About this task —
Every line of the entries below from the one containing "At what coordinates should I click to accomplish: Start" to the one containing "Click the Create Chat pencil icon", both ends included, must be written out exactly. No other line belongs in the answer.

##### Exercise data #####

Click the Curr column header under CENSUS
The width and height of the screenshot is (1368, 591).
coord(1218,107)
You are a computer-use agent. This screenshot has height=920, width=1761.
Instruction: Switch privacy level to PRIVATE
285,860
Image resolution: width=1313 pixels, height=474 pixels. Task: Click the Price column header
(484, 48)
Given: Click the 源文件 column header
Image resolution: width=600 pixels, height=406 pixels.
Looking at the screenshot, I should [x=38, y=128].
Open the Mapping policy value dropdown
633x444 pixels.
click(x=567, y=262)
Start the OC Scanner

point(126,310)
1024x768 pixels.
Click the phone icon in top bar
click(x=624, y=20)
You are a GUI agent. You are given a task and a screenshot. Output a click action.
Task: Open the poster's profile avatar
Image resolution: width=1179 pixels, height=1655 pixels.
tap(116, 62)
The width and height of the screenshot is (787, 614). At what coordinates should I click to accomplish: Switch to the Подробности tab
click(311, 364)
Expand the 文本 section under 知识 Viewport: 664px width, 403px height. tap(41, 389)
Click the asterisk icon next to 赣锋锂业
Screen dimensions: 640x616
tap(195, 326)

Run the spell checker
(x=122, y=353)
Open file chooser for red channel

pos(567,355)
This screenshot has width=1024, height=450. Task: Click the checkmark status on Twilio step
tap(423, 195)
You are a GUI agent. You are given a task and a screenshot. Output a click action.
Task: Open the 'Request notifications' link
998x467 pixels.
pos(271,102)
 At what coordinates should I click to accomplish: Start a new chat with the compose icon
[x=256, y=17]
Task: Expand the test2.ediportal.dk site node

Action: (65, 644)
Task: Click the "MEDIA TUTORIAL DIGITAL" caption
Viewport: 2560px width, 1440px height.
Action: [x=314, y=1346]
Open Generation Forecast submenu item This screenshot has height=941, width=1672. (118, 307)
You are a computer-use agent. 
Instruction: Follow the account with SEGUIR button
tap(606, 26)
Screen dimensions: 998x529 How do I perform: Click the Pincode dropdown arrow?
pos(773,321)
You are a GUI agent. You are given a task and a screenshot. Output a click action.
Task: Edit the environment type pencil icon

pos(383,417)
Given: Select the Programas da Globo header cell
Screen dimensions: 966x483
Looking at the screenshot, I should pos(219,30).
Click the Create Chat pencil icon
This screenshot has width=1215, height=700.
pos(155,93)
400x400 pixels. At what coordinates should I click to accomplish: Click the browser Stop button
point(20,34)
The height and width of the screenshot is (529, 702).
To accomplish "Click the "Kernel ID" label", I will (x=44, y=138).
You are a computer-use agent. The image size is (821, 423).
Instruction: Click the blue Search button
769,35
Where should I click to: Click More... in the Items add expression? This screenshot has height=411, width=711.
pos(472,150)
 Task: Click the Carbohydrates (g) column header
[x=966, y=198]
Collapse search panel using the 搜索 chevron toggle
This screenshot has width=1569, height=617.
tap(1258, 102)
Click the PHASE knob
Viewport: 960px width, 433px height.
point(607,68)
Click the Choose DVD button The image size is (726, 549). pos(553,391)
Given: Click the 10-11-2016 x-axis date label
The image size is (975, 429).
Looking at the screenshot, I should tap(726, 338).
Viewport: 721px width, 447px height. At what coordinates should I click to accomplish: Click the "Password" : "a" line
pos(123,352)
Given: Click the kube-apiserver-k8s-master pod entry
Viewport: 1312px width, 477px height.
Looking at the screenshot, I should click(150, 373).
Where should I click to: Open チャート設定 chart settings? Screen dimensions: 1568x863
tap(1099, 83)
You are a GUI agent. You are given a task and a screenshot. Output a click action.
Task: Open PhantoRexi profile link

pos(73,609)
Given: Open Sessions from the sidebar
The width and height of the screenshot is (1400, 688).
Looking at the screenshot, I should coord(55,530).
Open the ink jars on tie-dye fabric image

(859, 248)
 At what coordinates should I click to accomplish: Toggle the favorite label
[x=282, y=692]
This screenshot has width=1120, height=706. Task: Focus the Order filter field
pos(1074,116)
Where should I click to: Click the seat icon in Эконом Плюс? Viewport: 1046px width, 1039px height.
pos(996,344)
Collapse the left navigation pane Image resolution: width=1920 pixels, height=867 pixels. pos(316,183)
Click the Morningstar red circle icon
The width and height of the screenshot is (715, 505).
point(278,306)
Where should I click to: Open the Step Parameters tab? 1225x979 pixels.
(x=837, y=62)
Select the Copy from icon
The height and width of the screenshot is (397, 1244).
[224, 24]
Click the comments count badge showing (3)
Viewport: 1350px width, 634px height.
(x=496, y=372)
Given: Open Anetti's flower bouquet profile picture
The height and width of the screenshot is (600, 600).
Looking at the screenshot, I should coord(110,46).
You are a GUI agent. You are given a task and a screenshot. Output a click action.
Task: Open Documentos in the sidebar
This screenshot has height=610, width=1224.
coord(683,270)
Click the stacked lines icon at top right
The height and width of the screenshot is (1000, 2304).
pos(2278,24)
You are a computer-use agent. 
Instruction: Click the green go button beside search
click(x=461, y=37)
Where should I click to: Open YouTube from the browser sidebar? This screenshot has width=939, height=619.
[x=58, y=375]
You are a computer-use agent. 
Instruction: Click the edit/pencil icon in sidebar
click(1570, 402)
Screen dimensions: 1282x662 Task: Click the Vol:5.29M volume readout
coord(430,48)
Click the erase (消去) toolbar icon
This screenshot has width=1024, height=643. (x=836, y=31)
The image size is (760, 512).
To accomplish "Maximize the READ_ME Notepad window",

#####

Response to this exercise —
 At what coordinates should I click to accomplish: Start a new chat with the compose icon
[x=256, y=17]
Task: Expand the test2.ediportal.dk site node

Action: (65, 644)
Task: Click the "MEDIA TUTORIAL DIGITAL" caption
Viewport: 2560px width, 1440px height.
Action: [x=314, y=1346]
Open Generation Forecast submenu item This screenshot has height=941, width=1672. (118, 307)
You are a computer-use agent. 
Instruction: Follow the account with SEGUIR button
tap(606, 26)
Screen dimensions: 998x529 How do I perform: Click the Pincode dropdown arrow?
pos(773,321)
You are a GUI agent. You are given a task and a screenshot. Output a click action.
Task: Edit the environment type pencil icon

pos(383,417)
Given: Select the Programas da Globo header cell
Screen dimensions: 966x483
Looking at the screenshot, I should pos(219,30).
Click the Create Chat pencil icon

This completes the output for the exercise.